Angélique Gérard : Ce choix émane de cette même volonté de souligner que l’égalité est l’unique objectif du mouvement. Je pense profondément que le sexisme est un système qui s’applique différemment aux femmes et aux hommes. Même si c’est dans une moindre mesure pour les hommes, on ne peut rejeter une partie seulement des conséquences néfastes du patriarcat. C’est cet aspect humain au sens large que je défends, et je ne souhaite pas renier ou minimiser la souffrance d’un homme, car j’ai eu des exemples malheureux dans mon entourage.

L’association SOS Papa a été créée  dans un souci de justice concernant la garde alternée des enfants en cas de séparation. On en parle peu mais beaucoup d’hommes sont discriminés, toujours dans ce schéma patriarcal qui les exclut de la sphère de l’éducation.
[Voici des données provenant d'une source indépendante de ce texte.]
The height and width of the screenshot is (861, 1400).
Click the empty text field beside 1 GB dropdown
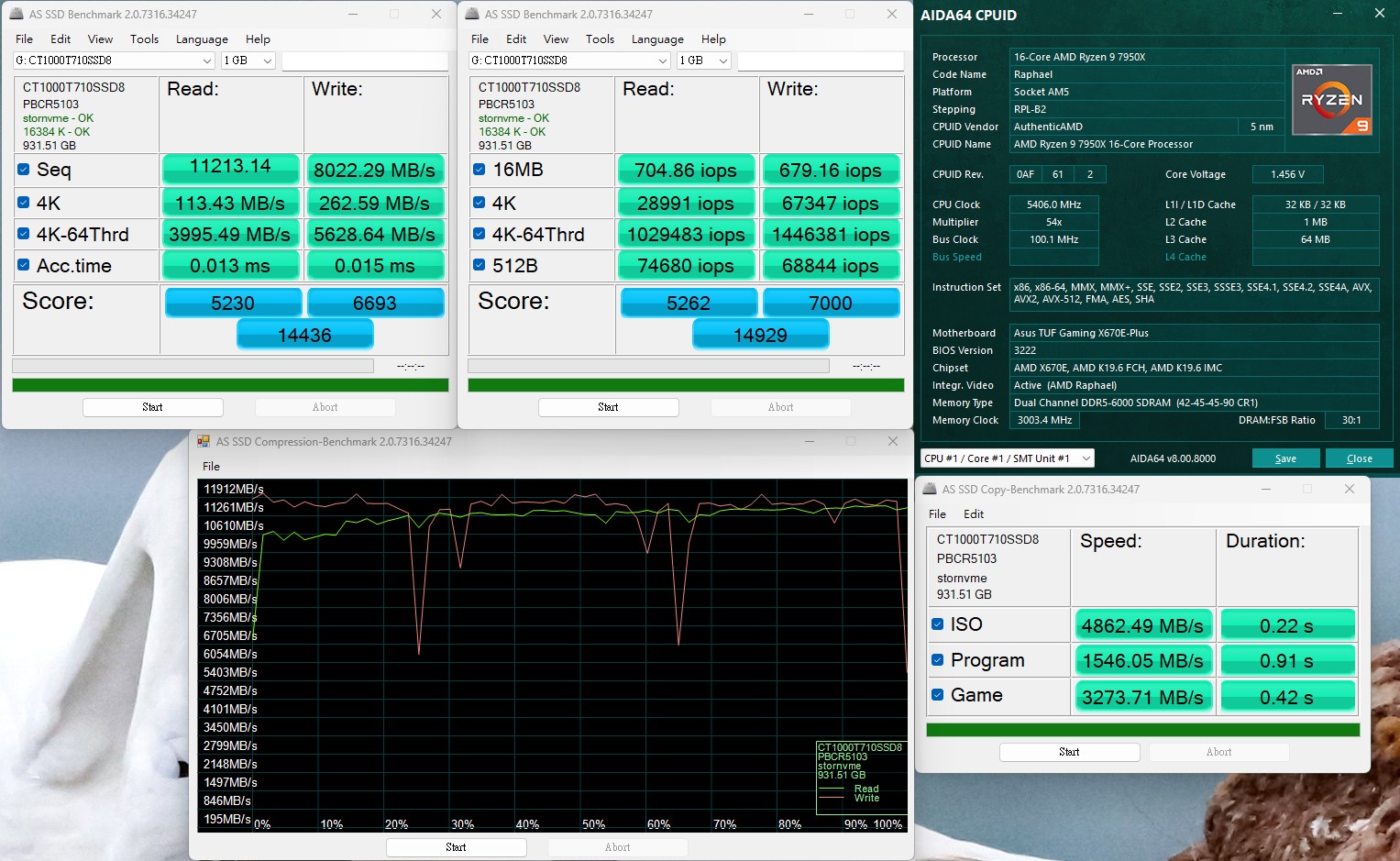point(364,60)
La justice n’est pas toujours impartiale à cause de ces mêmes stéréotypes qui enferment dans des conditionnements inconscients. L’association SOS Papa, qui existe depuis 30 ans, est l’objet d’une mauvaise communication due à de rares cas liés à des pères violents. Toute organisation importante, parti politique, a à un moment ou un autre des éléments incontrôlés. Les présidents successifs de SOS PAPA se sont bien sûr désolidarisés de leurs agissements.

L’amalgame avec une organisation masculiniste est vite fait et les journalistes  ont pu sauter sur l’occasion. On connaît tous le principe, les réputations se font et se défont très rapidement. Je ne me serais pas associée avec un organisme qui se revendique contre les femmes, par leurs paroles ou par leurs actes, et il n’a d’ailleurs jamais reçu aucune condamnation contrairement à ce qu’affirment ses détracteurs. Leur combat a surtout toujours été celui de défendre les Droits de l’Enfant, et c’est bien ce système patriarcal tant rejeté par les féministes qui est profondément malade.

Il faut à mon sens avant tout rappeler qu’il n’existe pas un seul féminisme, et qu’on peut totalement être féministe et défendre la garde alternée. Au même titre que d’autres sujets que nous avons évoqués, il s’agit d’un point de friction entre différents courants. A partir du moment où il s’agit de revendications égalitaires, je serai là pour les défendre. Tous les pères ne sont pas violents, loin de là. Je ne suis d’ailleurs pas la première : Evelyne SULLEROT, grande féministe et co-fondatrice du Planning Familial a été la marraine de SOS PAPA jusqu’à la fin de sa vie.

Il est vrai que je ne partage pas en revanche leur point de vue sur la PMA Pour Toutes, mais je suis persuadée que cela peut justement être intéressant d’échanger dans le respect des choix et opinions de chacun.e pour faire évoluer les idées sur le sujet. Discuter de ces désaccords est pour moi la base.